• [What is required]
Run through the data and copy out every line that mentions the word "agent".

--- Material for this task Enclosed Below ---

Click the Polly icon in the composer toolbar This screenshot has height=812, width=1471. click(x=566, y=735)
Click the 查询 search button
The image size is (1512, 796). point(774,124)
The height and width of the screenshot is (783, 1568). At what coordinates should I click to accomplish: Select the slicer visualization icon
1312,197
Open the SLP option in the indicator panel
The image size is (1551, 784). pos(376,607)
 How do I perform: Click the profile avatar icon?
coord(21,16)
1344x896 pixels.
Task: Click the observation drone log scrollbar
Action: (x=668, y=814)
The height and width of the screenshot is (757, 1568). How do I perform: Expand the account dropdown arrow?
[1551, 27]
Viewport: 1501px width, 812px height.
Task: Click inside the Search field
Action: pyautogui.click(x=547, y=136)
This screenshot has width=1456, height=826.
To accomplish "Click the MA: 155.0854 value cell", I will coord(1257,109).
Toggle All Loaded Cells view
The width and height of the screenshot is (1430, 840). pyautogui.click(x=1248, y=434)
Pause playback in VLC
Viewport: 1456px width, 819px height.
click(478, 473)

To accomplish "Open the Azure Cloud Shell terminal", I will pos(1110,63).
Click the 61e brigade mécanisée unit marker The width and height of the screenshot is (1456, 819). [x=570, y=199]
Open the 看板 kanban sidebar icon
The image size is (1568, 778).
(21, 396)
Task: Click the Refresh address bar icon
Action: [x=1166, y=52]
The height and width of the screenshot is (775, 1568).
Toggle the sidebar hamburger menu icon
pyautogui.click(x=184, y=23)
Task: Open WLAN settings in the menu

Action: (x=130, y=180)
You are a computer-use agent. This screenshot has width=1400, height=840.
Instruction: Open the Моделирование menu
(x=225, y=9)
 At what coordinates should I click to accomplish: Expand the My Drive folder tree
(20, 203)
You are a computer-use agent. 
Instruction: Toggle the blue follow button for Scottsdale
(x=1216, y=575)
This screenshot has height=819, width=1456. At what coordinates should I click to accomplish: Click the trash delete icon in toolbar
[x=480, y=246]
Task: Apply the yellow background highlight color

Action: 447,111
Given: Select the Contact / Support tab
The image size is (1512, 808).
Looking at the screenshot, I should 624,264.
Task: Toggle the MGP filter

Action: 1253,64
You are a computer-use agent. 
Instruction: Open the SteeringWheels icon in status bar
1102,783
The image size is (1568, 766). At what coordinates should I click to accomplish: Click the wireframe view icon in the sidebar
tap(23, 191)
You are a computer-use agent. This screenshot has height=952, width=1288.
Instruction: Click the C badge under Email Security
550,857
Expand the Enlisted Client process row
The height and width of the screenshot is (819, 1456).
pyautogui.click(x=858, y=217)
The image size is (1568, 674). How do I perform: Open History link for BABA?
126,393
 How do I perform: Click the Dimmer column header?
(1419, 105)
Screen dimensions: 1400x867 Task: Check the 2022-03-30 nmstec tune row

--- End of Enclosed Material for this task ---

• [Exercise solution]
You are a computer-use agent. This screenshot has width=1400, height=840.
You are a computer-use agent. 
You are a computer-use agent. 
You are a computer-use agent. This screenshot has height=952, width=1288.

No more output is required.